April 01, 2014

Hey Baseball: Welcome to the 21st Century

It is often said that baseball is steeped in tradition. That’s true, and I love that about the sport, but it also creates problems when it comes to make improvements to the game. Some people see baseball as this holy embodiment of the American spirit, developed by our forefathers many generations ago and untouchable by mere mortals. The rules are almost as old as the constitution, and there’s no reason to make changes to the great American pastime. I believe this attitude is partly to blame for baseball lagging behind other major sports in making important rule changes.

In the NFL, for example, coaches have been able to challenge calls to an instant replay review since 1999. The NFL has also been tweaking the rules for decades, since the early nineties, to protect quarterbacks, kickers, defenseless wide receivers, and ball carriers that lose their helmets. Admittedly, protecting players from injury is a much more important issue in football, because it is a true heavy-contact sport.

The NBA began using instant replay to review calls in 2002. The MLB didn’t jump onboard until 2008, and even then it was in a small way, with only a few types of plays being reviewable. The argument in favor of instant replay has always been “Get the call right every time.” That’s always been hard for me to follow, considering you could only consult instant-replay on a handful of plays. Six years later, we finally have an expansive system for instant replay, and that line of thinking starts to make a little more sense.

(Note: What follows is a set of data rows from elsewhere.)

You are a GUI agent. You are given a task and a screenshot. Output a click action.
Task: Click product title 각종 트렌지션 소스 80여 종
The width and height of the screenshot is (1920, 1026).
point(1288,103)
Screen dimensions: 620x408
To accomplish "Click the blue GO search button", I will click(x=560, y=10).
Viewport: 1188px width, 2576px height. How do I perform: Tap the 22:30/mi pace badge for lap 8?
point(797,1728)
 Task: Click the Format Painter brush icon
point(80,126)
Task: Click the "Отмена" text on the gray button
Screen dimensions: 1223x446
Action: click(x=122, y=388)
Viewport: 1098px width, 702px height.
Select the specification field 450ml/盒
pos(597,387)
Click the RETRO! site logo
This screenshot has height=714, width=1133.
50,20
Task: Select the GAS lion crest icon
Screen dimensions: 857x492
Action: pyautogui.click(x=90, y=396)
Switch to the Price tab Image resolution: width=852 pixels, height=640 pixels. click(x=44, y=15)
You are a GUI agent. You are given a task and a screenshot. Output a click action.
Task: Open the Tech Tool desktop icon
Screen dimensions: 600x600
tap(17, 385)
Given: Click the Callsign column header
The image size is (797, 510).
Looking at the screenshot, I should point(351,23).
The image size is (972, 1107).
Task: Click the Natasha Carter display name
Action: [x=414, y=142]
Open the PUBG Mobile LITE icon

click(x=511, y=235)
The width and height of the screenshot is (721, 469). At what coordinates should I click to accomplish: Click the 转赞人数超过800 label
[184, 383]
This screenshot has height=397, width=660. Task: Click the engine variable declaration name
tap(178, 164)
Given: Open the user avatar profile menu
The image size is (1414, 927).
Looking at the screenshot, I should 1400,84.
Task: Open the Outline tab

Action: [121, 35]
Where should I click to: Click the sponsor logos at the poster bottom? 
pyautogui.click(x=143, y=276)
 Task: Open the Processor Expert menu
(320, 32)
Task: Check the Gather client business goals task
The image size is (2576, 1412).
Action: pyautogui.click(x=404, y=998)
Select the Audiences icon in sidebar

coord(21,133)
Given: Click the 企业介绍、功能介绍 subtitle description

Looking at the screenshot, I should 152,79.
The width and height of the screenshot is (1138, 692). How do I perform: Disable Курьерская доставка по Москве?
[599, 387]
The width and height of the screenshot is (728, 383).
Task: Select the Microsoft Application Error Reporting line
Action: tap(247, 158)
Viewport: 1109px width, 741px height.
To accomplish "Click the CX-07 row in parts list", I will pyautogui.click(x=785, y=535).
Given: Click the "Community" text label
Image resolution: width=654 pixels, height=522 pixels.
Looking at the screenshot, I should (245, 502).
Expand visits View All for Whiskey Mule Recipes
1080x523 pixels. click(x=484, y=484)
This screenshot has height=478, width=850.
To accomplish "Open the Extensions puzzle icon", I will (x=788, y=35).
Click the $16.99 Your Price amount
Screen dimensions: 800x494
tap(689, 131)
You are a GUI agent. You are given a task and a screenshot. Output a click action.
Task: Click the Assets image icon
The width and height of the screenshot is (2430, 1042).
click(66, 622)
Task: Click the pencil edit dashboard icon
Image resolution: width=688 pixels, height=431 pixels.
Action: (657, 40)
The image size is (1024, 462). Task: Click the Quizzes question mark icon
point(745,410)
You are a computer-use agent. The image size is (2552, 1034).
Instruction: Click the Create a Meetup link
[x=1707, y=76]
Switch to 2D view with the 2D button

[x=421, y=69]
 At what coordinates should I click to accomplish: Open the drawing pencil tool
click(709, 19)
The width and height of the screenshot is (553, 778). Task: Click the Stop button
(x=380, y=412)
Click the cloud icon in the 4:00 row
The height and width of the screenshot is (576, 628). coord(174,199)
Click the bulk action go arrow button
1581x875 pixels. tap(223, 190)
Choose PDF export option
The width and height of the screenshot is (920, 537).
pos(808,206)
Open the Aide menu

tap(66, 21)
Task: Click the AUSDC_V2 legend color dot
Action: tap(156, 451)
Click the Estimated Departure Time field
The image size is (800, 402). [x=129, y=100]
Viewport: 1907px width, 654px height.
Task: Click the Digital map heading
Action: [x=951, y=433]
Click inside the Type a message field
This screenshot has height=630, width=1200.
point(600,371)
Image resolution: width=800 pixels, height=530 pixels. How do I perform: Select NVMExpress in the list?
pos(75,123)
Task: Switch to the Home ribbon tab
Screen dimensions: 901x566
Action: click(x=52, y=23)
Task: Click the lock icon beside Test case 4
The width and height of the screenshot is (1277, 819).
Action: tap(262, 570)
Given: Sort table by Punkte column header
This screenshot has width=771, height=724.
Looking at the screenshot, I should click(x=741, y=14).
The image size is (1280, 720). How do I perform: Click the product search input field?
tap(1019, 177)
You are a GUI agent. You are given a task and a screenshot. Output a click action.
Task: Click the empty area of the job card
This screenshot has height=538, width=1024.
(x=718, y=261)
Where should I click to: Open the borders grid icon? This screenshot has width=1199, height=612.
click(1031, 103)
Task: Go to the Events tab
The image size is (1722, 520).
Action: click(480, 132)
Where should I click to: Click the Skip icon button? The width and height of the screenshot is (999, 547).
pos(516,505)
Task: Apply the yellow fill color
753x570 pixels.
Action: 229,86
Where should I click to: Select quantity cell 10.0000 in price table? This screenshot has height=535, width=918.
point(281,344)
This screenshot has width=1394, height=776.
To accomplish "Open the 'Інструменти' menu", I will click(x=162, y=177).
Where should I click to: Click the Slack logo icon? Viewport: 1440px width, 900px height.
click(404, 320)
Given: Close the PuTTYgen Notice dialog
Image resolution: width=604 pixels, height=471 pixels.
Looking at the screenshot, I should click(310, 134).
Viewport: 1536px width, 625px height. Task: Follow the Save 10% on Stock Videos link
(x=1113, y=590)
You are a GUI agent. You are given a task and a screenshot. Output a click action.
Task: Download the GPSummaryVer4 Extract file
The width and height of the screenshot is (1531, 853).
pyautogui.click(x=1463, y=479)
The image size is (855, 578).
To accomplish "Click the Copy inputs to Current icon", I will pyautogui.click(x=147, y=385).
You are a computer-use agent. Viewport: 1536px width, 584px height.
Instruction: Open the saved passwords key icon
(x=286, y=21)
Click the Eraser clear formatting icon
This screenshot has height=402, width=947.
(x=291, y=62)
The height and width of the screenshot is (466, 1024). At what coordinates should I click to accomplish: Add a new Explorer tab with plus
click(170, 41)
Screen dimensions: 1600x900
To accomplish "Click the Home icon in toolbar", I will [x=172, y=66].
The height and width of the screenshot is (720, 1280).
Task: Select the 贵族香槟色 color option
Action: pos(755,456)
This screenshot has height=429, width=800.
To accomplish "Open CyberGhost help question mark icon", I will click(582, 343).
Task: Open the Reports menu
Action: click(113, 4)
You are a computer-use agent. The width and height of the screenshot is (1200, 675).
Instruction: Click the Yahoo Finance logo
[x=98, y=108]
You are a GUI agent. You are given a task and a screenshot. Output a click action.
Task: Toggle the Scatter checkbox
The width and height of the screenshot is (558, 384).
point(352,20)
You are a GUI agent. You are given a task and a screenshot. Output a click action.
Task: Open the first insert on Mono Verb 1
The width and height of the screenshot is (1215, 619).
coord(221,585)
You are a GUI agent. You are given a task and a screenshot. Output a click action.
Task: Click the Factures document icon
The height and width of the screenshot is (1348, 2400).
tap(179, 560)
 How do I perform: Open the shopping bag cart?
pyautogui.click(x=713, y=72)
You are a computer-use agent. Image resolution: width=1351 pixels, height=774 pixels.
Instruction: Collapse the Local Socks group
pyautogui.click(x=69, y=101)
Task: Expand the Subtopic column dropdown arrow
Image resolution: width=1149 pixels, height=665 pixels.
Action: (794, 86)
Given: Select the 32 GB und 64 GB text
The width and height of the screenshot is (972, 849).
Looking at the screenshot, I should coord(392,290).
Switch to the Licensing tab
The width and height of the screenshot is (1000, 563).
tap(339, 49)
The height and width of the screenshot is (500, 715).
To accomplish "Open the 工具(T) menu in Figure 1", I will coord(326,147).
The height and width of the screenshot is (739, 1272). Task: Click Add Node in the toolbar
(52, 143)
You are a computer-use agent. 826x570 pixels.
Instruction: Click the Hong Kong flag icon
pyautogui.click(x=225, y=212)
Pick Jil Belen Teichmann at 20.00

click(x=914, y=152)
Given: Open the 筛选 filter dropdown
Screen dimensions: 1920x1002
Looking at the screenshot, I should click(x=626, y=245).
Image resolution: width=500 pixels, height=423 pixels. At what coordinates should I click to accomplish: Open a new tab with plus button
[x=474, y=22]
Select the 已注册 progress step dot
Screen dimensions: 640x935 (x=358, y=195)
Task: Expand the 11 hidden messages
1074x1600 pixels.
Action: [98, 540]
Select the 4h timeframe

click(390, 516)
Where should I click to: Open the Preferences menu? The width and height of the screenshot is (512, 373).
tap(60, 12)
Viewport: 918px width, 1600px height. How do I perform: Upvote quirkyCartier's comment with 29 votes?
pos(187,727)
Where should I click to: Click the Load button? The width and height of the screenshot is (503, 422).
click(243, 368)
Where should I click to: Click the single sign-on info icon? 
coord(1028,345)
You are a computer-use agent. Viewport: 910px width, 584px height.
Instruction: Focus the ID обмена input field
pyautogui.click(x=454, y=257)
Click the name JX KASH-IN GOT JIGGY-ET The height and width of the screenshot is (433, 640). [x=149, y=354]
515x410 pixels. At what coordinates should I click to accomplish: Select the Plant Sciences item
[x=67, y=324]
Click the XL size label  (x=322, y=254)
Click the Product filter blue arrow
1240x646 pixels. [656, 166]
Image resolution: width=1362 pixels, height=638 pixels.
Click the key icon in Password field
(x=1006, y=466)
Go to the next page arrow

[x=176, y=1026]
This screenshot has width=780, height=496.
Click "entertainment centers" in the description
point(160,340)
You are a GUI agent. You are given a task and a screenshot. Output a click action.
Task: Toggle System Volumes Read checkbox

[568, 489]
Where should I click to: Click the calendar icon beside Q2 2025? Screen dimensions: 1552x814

Like Fredi Gonzalez says at the start of this video, I haven’t always been a proponent of instant replay. In fact, I’ve spoken out against it. I still think it will make the game slower and suck some excitement out of the hairline calls. But if instant replay is going to be part of the game, it might as well apply to as many types of plays as possible.

And the league is being smart about employing this new technology. Every game will be monitored by an umpiring crew in the NYC headquarters, so when a challenge is made, there’s an umpire who has already seen the video footage who will be ready shortly to make a decision. (The awesome MLB replay room is like something out of a sci-fi movie and you should read more about it here.)

As for the new rules concerning collisions at home, it’s a step in the right direction, but only halfway there. It doesn’t fully ban collisions. A runner can still collide with the catcher and be called safe. In my opinion, home plate should be treated like any other base; catchers shouldn’t block the plate, and runners should slide rather than try to bowl over the catchers. If there’s not a ton of backlash in 2014, I expect MLB to rework this rule to ban collisions altogether.

In case you’re wondering, Gattis “liked the rule the way it was,” but how many runners are brave enough to tackle El Oso Blanco?

Whether or not you agree with the rule changes, you have to admit that they make baseball a much more modern game. In time, the new rules will be an afterthought at most. There was some resistance to mandatory batting helmets a few decades ago, but no one even notices those hunks of hard plastic anymore.